Officiellement, M. Dimitriev est à la tête du fonds souverain russe RDIF et l'envoyé spécial du président russe pour l'investissement et la coopération économique.
Né à Kiev et ayant fait ses études aux États-Unis, il a été une figure clé de la sensibilisation du Kremlin à l'administration Trump. Il a également participé au sommet Trump-Poutine en Alaska en août.
Après l'invasion totale de l'Ukraine par la Russie en février 2022, M. Dmitriev a été sanctionné par le département du Trésor américain, qui l'a désigné comme un "proche associé de Poutine" et de sa famille.
Le gouvernement américain aurait temporairement levé les sanctions à l'encontre de M. Dmitriev au début de l'année pour permettre au département d'État de lui délivrer un visa d'entrée aux États-Unis.

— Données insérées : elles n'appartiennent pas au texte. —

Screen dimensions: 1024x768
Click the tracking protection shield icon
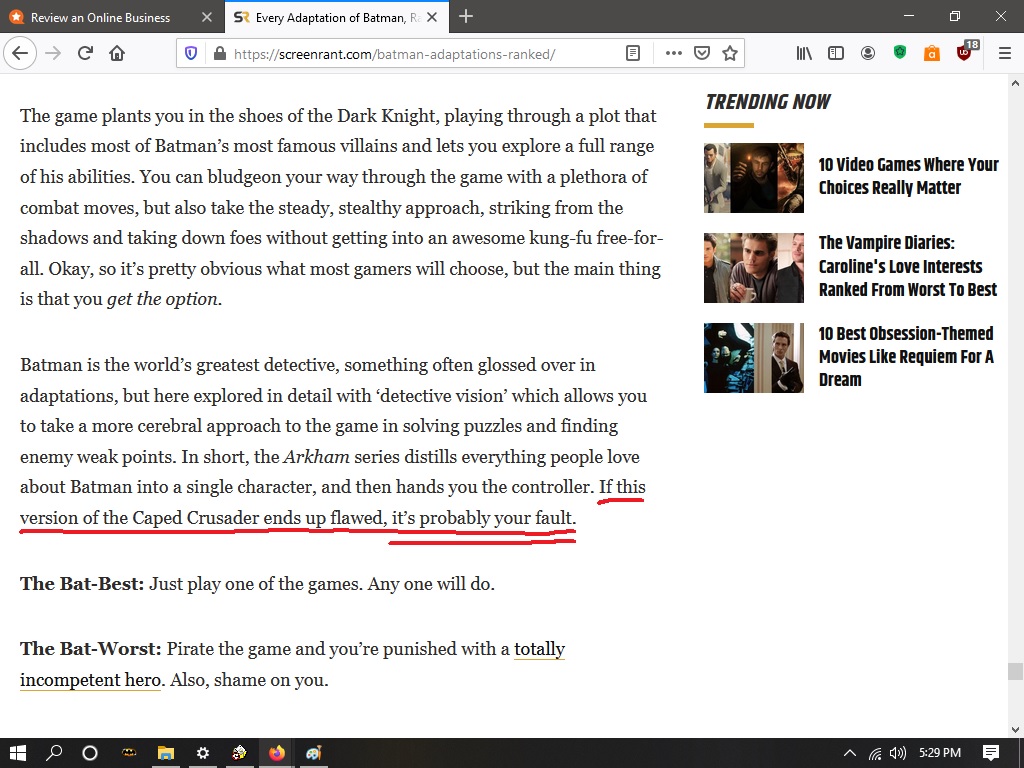[190, 53]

Que dit l'administration américaine ?
Depuis sa rencontre avec M. Poutine en Alaska, M. Trump a perdu patience avec le Kremlin.

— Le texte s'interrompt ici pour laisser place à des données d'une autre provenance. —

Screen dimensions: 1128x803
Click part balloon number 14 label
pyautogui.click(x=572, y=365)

En octobre, pour la première fois depuis son retour à la Maison-Blanche, M. Trump a annoncé des sanctions sévères à l'encontre de la Russie, notamment contre ses deux plus grandes compagnies pétrolières, Rosneft et Lukoil.
Les législateurs américains sont en train de rédiger un projet de loi qui sanctionnerait les pays qui achètent du pétrole et du gaz russes, dans le but d'étouffer la principale source de revenus de Moscou, alors que les négociations de paix sont toujours dans l'impasse.

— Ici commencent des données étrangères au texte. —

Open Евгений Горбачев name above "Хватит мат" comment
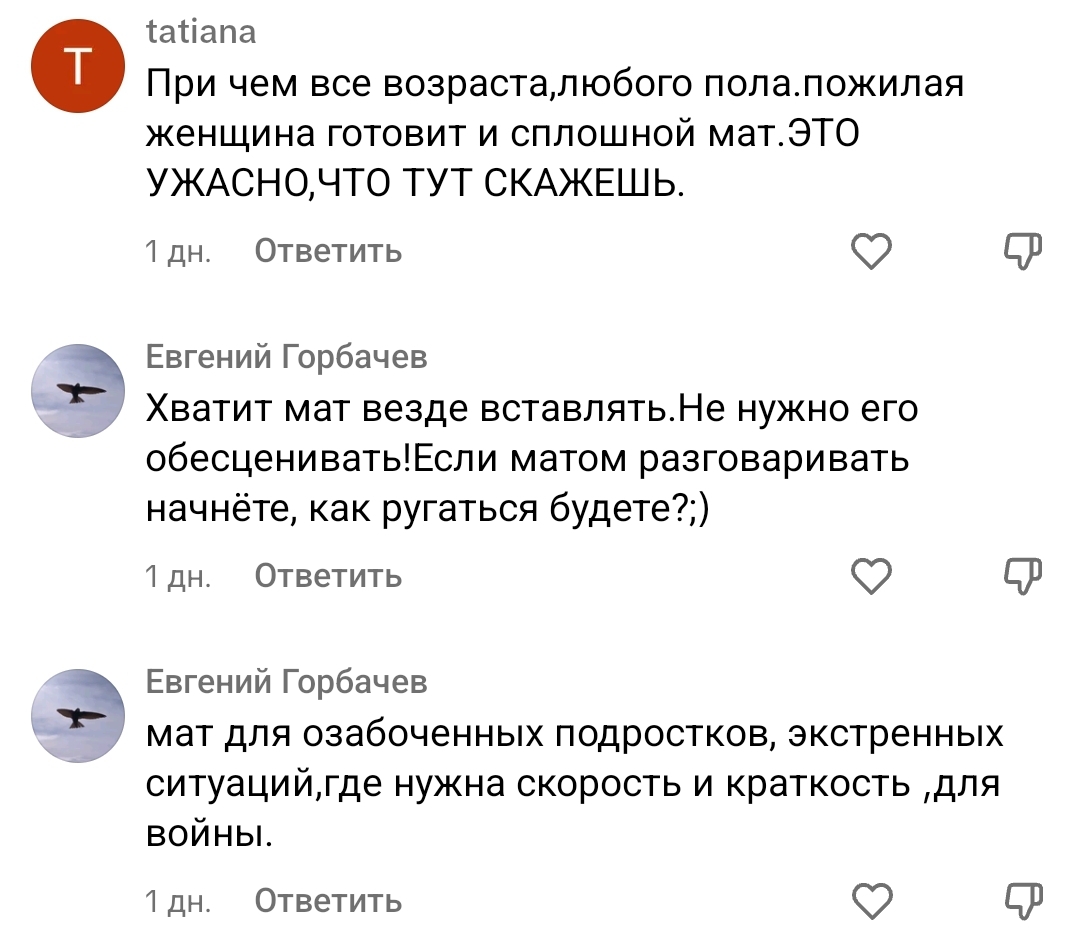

Une proposition de loi du Sénat américain pourrait imposer des droits de douane de 500 % aux pays qui commercent avec Moscou, y compris les principaux acheteurs tels que l'Inde et la Chine.
Le président américain a déclaré dimanche que "tout pays qui fait des affaires avec la Russie sera très sévèrement sanctionné".
Toutefois, la volonté de Moscou de geler sa guerre contre l'Ukraine au niveau de la ligne de contact actuelle et d'entamer de nouvelles négociations de paix mettrait un terme aux nouvelles sanctions proposées.
Telle est la base de la proposition de M. Trump, que l'Ukraine et l'Union européenne soutiennent.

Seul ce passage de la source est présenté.